| NAME | SYNOPSIS | DESCRIPTION | RETURN VALUE | ERRORS | CONFORMING TO | NOTES | SEE ALSO | COLOPHON | The Linux Programming Interface |
GETDOMAINNAME(2) Linux Programmer's Manual GETDOMAINNAME(2)
getdomainname, setdomainname - get/set domain name
#include <unistd.h>
int getdomainname(char *name, size_t len);
int setdomainname(const char *name, size_t len);
Feature Test Macro Requirements for glibc (see feature_test_macros(7)):
getdomainname(), setdomainname():
_BSD_SOURCE || (_XOPEN_SOURCE && _XOPEN_SOURCE < 500)
These functions are used to access or to change the domain name of the host
system.
setdomainname() sets the domain name to the value given in the character array
name. The len argument specifies the number of bytes in name. (Thus, name
does not require a terminating null byte.)

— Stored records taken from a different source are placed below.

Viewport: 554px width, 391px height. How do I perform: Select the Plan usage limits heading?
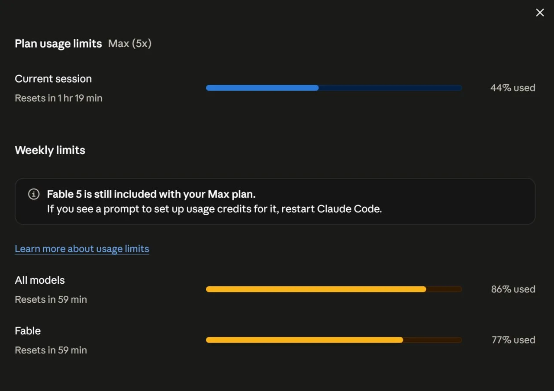pos(58,44)
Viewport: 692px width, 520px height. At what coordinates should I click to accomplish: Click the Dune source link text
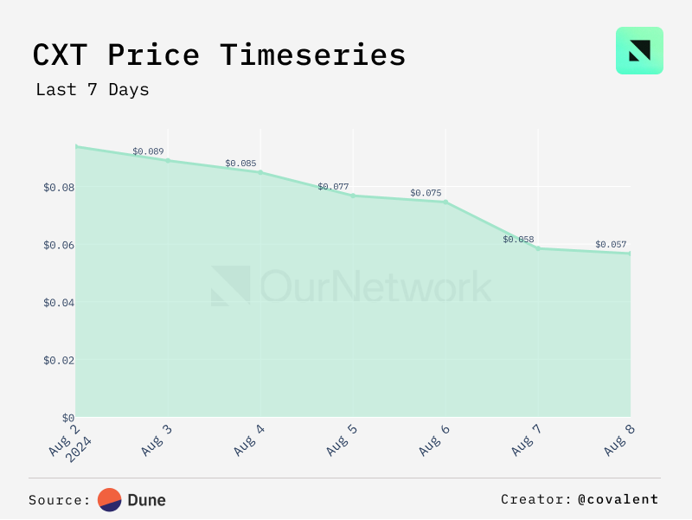click(x=146, y=500)
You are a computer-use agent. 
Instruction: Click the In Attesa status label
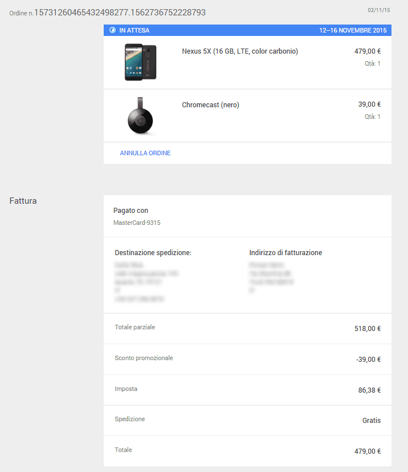click(x=134, y=30)
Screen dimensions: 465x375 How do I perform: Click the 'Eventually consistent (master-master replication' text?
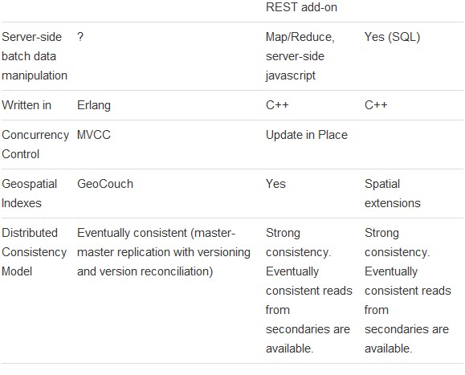pos(164,243)
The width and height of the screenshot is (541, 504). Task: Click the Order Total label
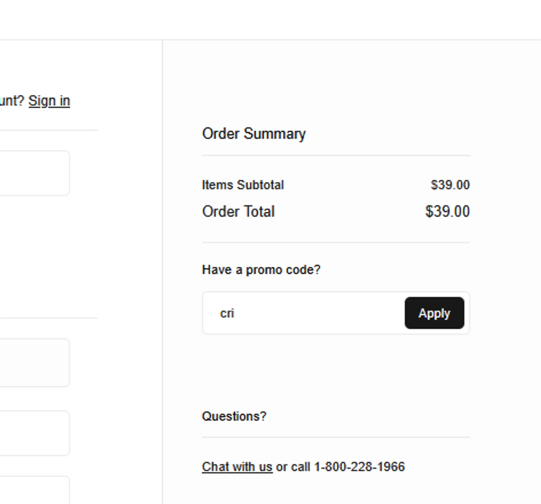point(238,212)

getdomainname() returns the null-terminated domain name in the character array
name, which has a length of len bytes. If the null-terminated domain name
requires more than len bytes, getdomainname() returns the first len bytes
(glibc) or gives an error (libc).
On success, zero is returned. On error, -1 is returned, and errno is set
appropriately.
setdomainname() can fail with the following errors:
EFAULT name pointed outside of user address space.
EINVAL len was negative or too large.
EPERM the caller is unprivileged (Linux: does not have the CAP_SYS_ADMIN
capability).
getdomainname() can fail with the following errors:
EINVAL For getdomainname() under libc: name is NULL or name is longer than len
bytes.
POSIX does not specify these calls.
Since Linux 1.0, the limit on the length of a domain name, including the
terminating null byte, is 64 bytes. In older kernels, it was 8 bytes.
On most Linux architectures (including x86), there is no getdomainname()
system call; instead, glibc implements getdomainname() as a library function
that returns a copy of the domainname field returned from a call to uname(2).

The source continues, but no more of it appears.